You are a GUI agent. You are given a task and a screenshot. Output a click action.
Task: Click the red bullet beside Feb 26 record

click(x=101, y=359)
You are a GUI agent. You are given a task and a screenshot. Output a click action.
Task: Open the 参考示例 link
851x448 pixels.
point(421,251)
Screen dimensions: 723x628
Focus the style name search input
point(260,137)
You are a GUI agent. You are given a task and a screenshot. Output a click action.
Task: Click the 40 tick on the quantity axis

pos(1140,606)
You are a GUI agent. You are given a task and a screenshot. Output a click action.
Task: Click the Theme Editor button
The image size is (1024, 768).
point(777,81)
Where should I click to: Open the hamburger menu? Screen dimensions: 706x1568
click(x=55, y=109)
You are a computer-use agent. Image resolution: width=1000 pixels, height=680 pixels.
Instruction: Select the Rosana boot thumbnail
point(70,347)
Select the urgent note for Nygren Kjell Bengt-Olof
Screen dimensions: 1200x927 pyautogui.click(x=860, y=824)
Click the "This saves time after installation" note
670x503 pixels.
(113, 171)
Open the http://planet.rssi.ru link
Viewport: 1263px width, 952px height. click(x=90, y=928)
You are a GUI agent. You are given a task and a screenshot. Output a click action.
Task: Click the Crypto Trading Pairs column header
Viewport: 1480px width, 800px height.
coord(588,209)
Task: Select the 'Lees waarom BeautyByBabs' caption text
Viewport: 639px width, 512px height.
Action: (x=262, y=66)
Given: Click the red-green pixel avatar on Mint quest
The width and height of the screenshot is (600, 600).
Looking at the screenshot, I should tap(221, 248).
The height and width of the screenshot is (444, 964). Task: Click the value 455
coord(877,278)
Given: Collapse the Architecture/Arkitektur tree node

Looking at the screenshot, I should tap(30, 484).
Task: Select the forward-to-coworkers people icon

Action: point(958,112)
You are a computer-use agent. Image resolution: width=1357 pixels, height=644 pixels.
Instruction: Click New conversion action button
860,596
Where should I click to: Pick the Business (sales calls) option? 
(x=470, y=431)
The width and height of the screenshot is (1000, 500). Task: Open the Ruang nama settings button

------------------------------------------------------------------------

Where the word "resolution" occurs in a line of the records, copy that line.

You are a computer-use agent. Image resolution: width=1000 pixels, height=680 pixels.
You are a computer-use agent. Image resolution: width=1357 pixels, height=644 pixels.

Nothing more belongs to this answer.